EXERCISE AIM -> For the string "agent", search the entries below and copy every line where it appears.

RECORDS SHOWN ->

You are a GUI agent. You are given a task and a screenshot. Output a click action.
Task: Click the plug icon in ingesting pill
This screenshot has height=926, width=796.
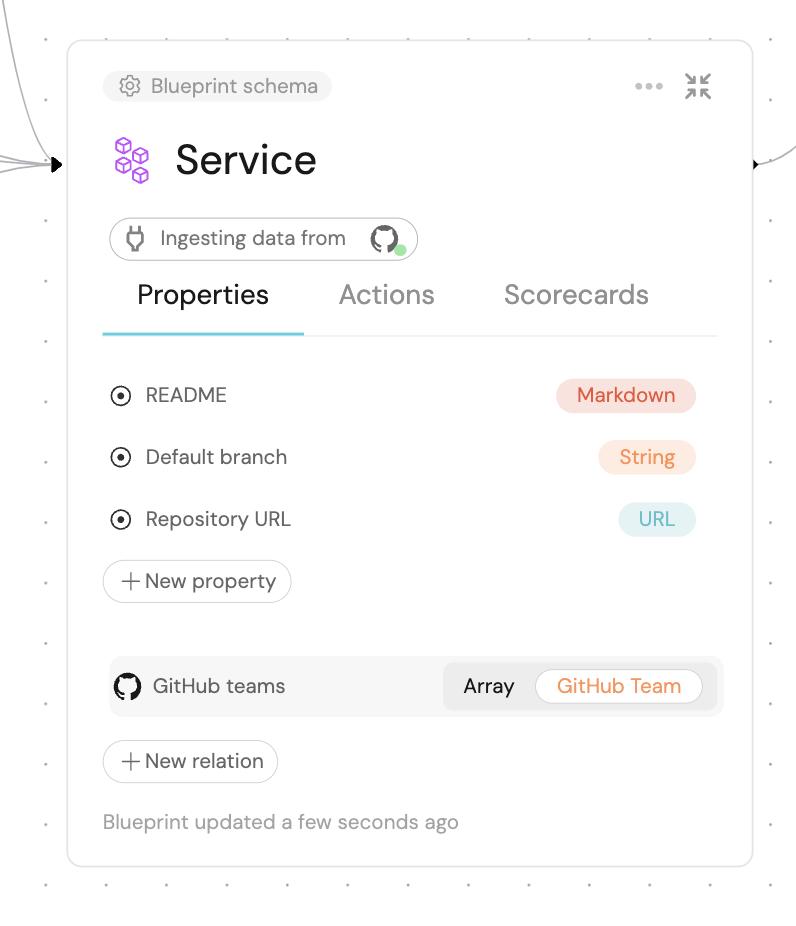[135, 239]
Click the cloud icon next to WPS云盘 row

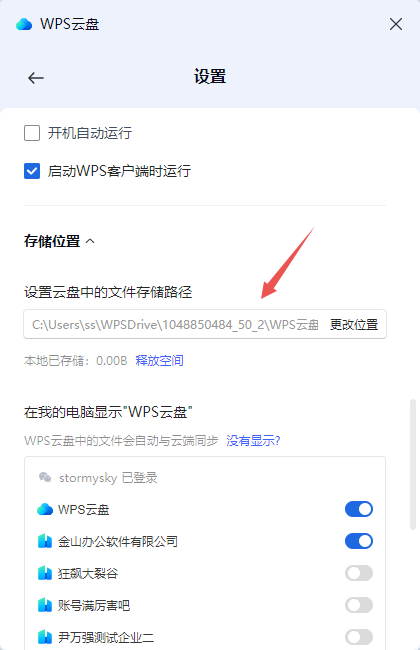45,509
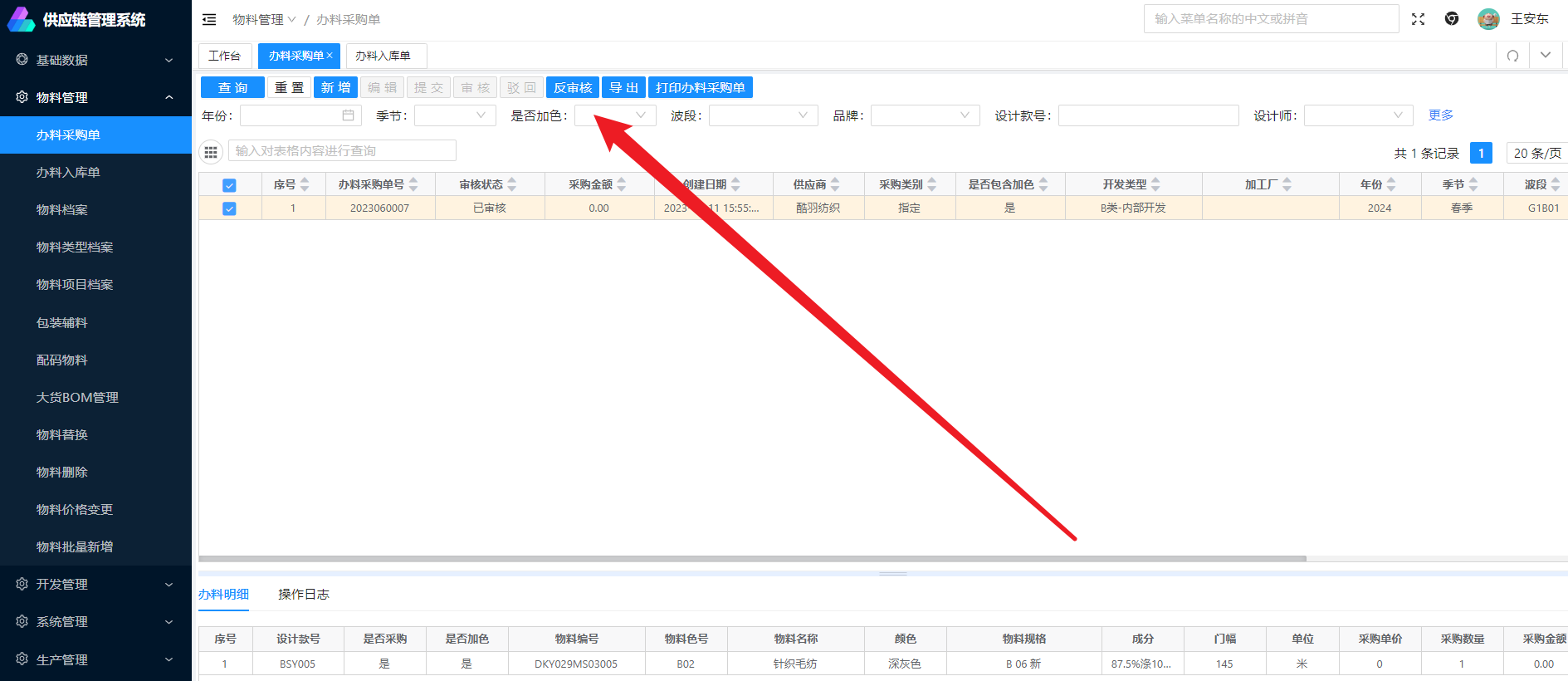Screen dimensions: 1568x681
Task: Open the column settings grid icon
Action: [211, 151]
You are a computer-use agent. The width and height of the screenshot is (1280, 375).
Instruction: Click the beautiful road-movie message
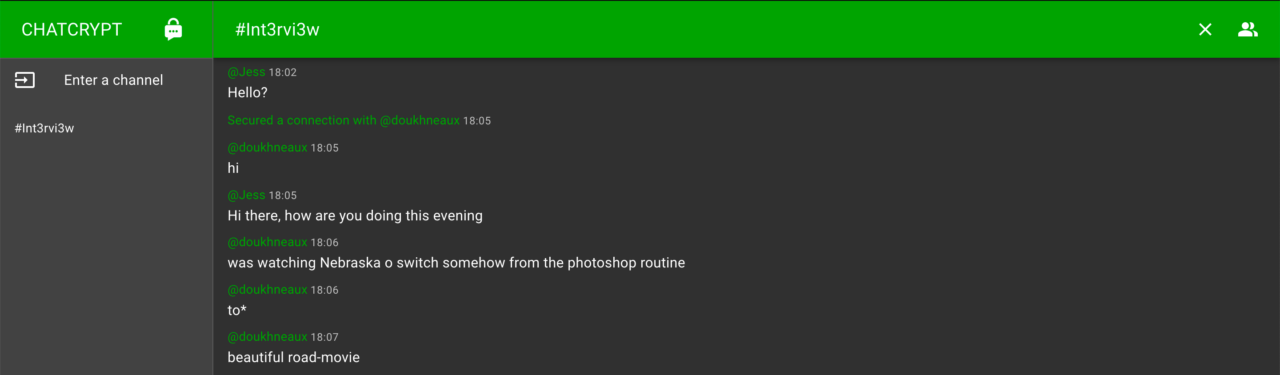(x=293, y=357)
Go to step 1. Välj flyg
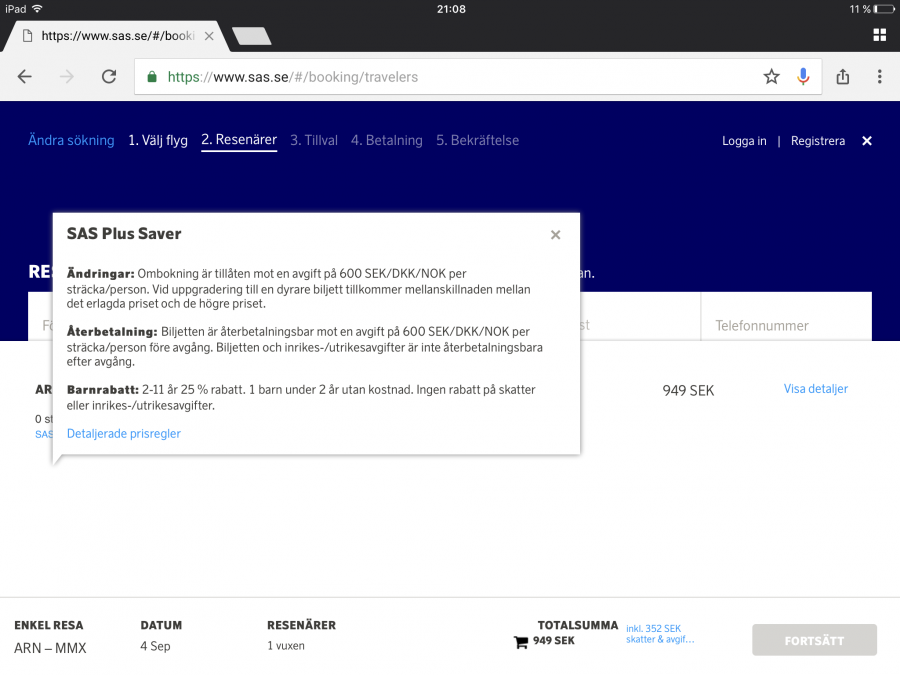 (158, 141)
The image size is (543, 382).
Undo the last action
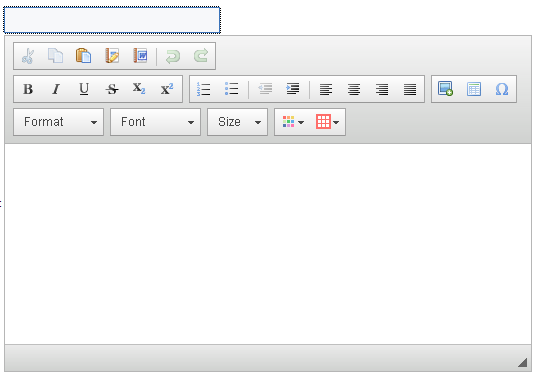(x=173, y=56)
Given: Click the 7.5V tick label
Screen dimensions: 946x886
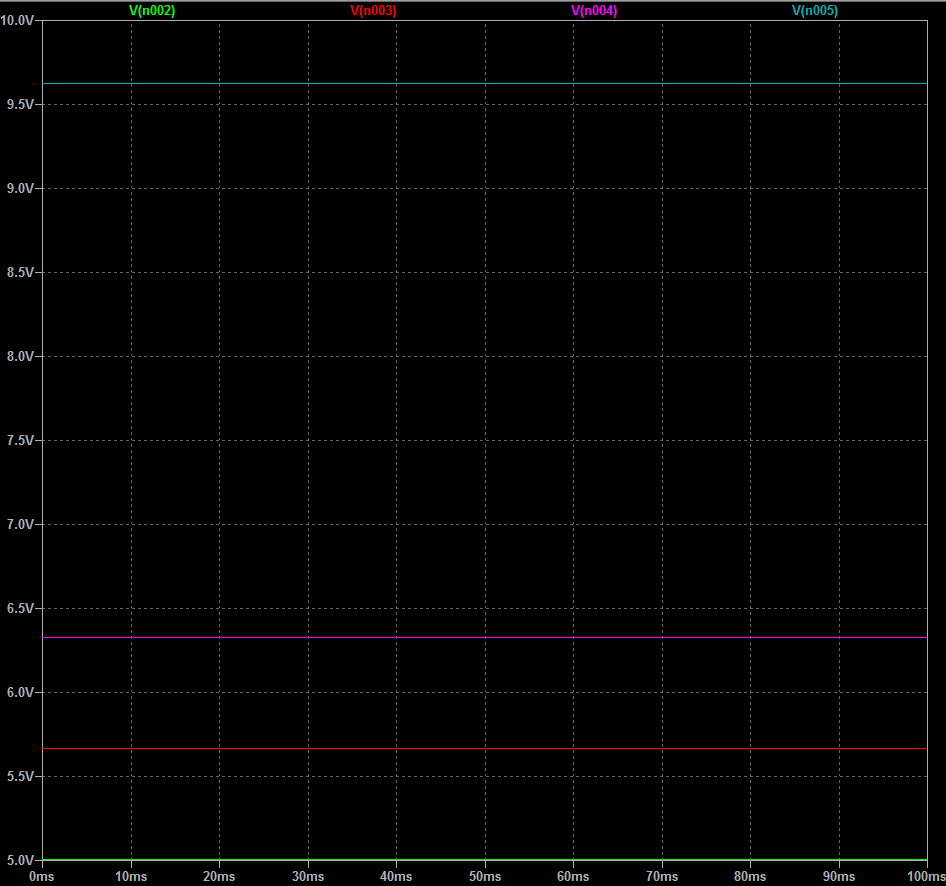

SOLUTION FOR THIS PROBLEM ->
You are a GUI agent. You are given a task and a screenshot. Output a click action.
You are a computer-use agent. The width and height of the screenshot is (1280, 375).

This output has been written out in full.